→ EXERCISE BRIEF: From the records below, set down exactly the lines starting with the line that contains "Viewport: 1372px width, 892px height." and going on through the line that contains "Task: Select the lower-center IC chip outline". Nothing else is wanted.

[Stored data entries]
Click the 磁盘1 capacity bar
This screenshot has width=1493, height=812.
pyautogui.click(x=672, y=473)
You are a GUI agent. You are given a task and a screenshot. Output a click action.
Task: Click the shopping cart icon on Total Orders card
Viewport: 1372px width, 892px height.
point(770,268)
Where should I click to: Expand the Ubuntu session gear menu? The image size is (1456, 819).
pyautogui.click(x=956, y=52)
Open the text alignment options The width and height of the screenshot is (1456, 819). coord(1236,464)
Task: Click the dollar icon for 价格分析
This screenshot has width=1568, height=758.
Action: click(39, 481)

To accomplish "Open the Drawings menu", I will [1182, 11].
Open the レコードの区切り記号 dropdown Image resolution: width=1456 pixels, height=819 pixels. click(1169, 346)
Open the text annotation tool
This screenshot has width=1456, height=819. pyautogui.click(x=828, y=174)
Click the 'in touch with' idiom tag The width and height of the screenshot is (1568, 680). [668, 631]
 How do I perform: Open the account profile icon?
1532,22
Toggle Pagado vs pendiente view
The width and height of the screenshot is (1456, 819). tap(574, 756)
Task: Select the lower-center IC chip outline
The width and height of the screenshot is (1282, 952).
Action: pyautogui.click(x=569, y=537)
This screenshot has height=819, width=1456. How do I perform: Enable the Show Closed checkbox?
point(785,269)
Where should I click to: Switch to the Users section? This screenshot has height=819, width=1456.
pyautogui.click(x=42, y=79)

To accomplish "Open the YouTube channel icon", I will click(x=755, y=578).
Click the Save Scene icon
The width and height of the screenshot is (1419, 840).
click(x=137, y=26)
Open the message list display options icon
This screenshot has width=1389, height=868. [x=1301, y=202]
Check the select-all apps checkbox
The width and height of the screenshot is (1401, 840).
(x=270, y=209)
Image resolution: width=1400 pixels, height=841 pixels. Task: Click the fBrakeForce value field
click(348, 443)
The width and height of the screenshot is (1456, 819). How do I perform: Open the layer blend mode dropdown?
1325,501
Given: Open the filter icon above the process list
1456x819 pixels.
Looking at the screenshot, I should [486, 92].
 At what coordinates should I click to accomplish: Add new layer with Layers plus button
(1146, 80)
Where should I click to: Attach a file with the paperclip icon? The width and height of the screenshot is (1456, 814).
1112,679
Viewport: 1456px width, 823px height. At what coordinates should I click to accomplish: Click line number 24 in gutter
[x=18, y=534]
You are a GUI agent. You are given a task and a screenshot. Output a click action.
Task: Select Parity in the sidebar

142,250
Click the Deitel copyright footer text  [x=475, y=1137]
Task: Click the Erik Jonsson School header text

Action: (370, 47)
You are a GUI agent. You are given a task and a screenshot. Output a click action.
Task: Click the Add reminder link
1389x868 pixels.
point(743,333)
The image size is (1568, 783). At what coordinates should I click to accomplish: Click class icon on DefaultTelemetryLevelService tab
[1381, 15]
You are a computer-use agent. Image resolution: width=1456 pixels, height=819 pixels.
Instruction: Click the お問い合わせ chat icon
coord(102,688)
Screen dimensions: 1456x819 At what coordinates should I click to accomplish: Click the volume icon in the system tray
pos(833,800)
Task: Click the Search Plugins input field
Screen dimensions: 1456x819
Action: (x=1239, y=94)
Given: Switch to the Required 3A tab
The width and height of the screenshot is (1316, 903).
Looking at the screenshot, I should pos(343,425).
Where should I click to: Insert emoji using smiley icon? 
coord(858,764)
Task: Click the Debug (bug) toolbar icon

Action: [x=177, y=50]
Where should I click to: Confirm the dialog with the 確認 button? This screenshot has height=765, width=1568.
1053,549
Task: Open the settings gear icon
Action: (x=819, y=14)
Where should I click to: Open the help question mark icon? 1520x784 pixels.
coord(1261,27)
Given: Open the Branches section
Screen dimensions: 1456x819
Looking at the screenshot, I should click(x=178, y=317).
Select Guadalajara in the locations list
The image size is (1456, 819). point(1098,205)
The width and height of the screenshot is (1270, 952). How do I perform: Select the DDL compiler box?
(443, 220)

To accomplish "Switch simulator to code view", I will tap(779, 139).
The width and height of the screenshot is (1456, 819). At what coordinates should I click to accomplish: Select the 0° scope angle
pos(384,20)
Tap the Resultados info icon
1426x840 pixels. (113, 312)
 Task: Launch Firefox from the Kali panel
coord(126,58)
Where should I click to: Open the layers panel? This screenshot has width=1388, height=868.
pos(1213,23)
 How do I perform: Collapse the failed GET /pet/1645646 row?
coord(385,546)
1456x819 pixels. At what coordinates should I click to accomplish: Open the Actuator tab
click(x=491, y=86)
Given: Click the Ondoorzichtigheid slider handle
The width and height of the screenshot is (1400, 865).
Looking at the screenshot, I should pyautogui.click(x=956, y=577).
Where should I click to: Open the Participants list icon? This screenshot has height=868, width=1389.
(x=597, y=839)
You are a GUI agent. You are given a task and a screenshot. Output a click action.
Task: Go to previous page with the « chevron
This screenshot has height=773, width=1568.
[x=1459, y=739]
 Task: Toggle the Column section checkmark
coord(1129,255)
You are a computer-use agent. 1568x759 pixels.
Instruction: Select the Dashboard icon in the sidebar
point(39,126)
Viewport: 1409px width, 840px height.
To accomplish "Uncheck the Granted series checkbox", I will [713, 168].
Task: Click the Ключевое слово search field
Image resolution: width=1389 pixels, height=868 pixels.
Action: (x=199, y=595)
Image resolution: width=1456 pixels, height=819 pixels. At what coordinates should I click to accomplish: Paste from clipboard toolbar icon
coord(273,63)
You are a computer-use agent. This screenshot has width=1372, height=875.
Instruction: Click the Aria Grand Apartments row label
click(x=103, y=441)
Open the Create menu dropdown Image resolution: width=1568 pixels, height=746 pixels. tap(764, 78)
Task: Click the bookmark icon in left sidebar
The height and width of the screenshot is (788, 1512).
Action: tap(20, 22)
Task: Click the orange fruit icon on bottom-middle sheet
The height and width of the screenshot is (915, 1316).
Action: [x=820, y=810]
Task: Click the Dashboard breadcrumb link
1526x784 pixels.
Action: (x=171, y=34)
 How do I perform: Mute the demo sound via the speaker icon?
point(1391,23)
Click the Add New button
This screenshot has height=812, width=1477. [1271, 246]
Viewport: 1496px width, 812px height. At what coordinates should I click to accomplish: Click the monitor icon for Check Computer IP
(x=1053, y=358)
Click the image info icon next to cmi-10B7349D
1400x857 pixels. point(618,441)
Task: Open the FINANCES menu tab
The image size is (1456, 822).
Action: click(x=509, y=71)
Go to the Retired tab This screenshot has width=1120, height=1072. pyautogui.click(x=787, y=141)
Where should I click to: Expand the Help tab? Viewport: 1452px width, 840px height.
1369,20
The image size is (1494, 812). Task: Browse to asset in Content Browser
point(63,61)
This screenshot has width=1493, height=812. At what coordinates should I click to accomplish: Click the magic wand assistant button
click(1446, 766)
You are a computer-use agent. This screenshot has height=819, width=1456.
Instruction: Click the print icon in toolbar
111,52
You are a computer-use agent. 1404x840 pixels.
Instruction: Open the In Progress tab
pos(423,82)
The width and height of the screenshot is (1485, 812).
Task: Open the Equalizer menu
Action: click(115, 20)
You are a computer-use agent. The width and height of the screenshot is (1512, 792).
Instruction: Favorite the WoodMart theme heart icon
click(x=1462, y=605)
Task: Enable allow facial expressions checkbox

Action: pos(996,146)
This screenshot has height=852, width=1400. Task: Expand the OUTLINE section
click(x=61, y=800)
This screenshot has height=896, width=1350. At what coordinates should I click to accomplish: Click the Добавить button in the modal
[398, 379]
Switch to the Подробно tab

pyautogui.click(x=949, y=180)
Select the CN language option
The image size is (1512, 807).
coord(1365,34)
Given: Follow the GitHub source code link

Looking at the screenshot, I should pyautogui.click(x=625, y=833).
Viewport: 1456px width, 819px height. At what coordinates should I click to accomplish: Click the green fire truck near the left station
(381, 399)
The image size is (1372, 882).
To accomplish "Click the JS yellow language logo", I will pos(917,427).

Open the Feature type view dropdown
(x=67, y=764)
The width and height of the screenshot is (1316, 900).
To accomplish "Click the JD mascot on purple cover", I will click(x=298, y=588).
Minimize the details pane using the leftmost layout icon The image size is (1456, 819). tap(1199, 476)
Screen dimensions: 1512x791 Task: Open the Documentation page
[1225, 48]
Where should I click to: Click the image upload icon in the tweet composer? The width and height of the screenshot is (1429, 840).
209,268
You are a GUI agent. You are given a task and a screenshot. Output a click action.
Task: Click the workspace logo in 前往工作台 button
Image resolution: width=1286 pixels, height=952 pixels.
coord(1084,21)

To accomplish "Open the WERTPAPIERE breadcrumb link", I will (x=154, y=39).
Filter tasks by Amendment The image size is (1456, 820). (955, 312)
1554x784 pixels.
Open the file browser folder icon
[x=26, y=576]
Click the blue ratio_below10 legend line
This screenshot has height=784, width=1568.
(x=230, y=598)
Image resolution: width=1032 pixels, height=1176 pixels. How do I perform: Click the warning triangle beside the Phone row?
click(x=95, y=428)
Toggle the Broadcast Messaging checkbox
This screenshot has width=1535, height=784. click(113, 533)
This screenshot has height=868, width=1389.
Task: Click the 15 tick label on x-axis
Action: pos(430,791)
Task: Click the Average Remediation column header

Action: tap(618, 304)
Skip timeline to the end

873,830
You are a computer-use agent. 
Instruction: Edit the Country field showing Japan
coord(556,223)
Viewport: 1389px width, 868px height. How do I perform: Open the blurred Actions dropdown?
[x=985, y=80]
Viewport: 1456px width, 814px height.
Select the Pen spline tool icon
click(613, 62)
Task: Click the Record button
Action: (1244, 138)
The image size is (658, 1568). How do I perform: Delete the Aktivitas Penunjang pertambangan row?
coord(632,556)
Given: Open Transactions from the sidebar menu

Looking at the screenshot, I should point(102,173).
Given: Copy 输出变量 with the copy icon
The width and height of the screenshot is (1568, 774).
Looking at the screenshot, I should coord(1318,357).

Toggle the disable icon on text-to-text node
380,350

→ WRITTEN SOLUTION:
Viewport: 1372px width, 892px height.
point(770,268)
Where should I click to: Expand the Ubuntu session gear menu? The image size is (1456, 819).
pyautogui.click(x=956, y=52)
Open the text alignment options The width and height of the screenshot is (1456, 819). coord(1236,464)
Task: Click the dollar icon for 价格分析
This screenshot has width=1568, height=758.
Action: click(39, 481)

To accomplish "Open the Drawings menu", I will [1182, 11].
Open the レコードの区切り記号 dropdown Image resolution: width=1456 pixels, height=819 pixels. click(1169, 346)
Open the text annotation tool
This screenshot has width=1456, height=819. pyautogui.click(x=828, y=174)
Click the 'in touch with' idiom tag The width and height of the screenshot is (1568, 680). [668, 631]
 How do I perform: Open the account profile icon?
1532,22
Toggle Pagado vs pendiente view
The width and height of the screenshot is (1456, 819). tap(574, 756)
Task: Select the lower-center IC chip outline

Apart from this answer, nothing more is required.